随筆家、哲学者、詩人。直接お目にかかったことはなく著作に親しんできただけですが、勝手に私の「人生の師」と決め、仰ぎみていました。
幼い頃から本好きでさまざまなものを読み漁りながら育ちましたが、文体そのものがもつ魅力というものを知ったのは、串田先生のエッセイによってでした。
中学の図書館にあった学生向け随筆叢書の1巻として『串田孫一集』がありました。それまで名も知らなかった人の本を借りたのはどういう風の吹きまわしだったのか。たぶん、何か目先の変わったものを読んでみようという気まぐれだったのでしょう。何気なく手にしたその本を読み、私は「こんな文章が書ける人がいるのだ」と静かな驚きに打たれました。底知れない文体の魅力が私を捉えたのです。当時は明確に意識することはできなかったのですが、今から思うと、そういうことだったのです。

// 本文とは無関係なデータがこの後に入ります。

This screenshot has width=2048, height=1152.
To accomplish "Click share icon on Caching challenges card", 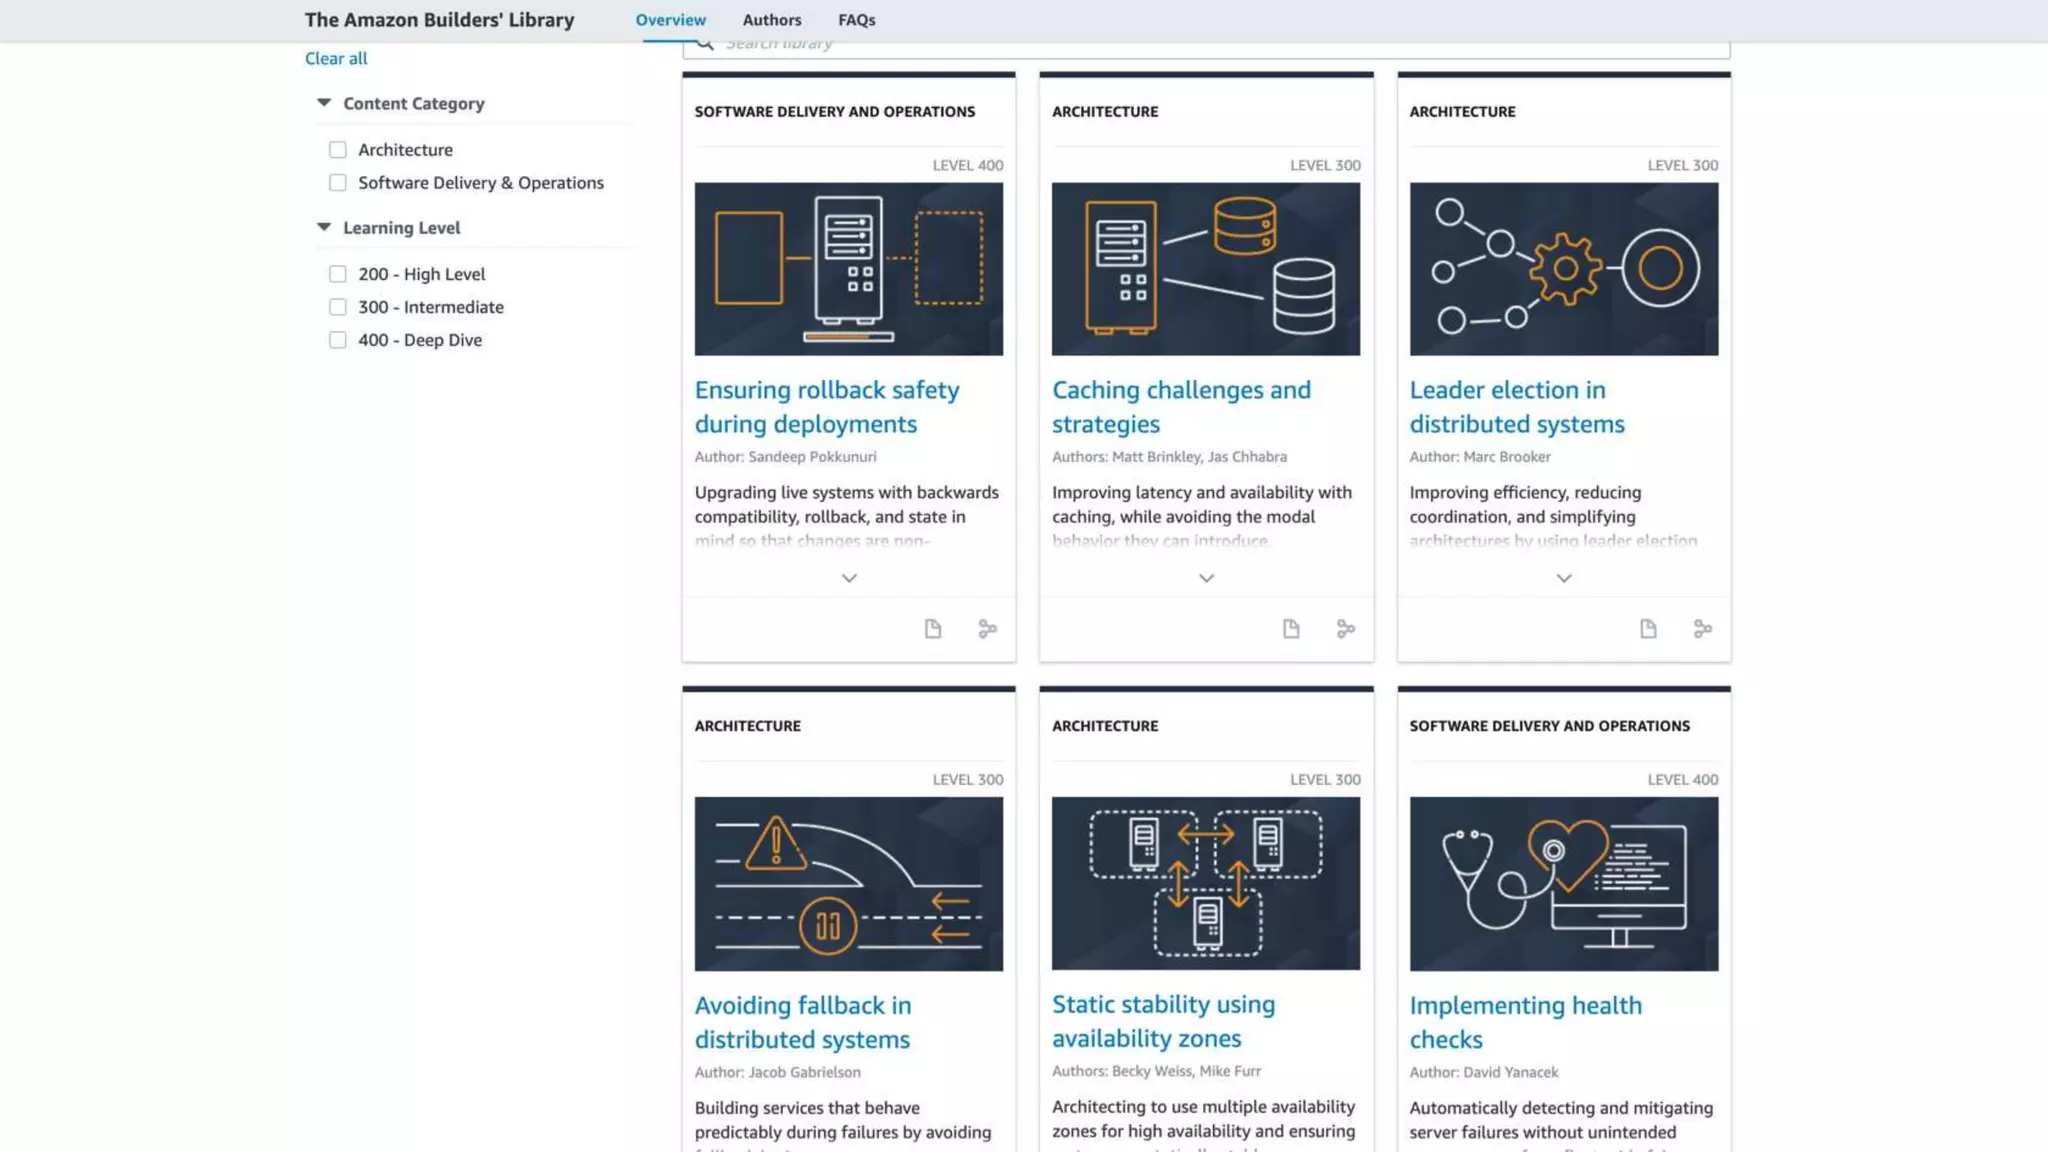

子どもの頃の思い出や、山の風景などを語る短い文章でしたが、それを読むと、私は細胞のすべてを澄んだ水で洗われるような何ともいえない心地よさを感じました。
その本は大のお気に入りとなり、何度も借りて読みました。高校生になっても読みたい時があり、わざわざ中学校の図書館へ出向いて借り出したこともありました。中高一貫だったので、そんなことも可能でした。
高校で山岳部に入り、山へ登るようになったのも先生の著書の影響でした。
『山のパンセ』を図書館に置いて欲しくて希望を出したところ、購入担当の先生が教室までいらして「出版社はどこだろう?」と尋ねられたこともありました。
恥ずかしいことに、私はその質問に答えられませんでした(実業之日本社だったようです)。結局、私が卒業するまでに、その本は図書館の書架には並びませんでした。
串田先生の文章は、フランス哲学から得たモラルと、芸術に対する造詣、自然への深い愛情、人間への興味と批判精神などが渾然となり、しかもそのすべてから自由なように思えます。先生の筆にかかると、世の中のあれこれが実にいとおしいものに感じられ、そのくせ変に熱がこもることはなく、風とおしの良い生き方、ものの見方ができるように思えてきます。
不謹慎なようですが、老いかた、亡くなりかたまでもがうらやましい。どこまでもお手本にしたい方でした。ご冥福をお祈りします。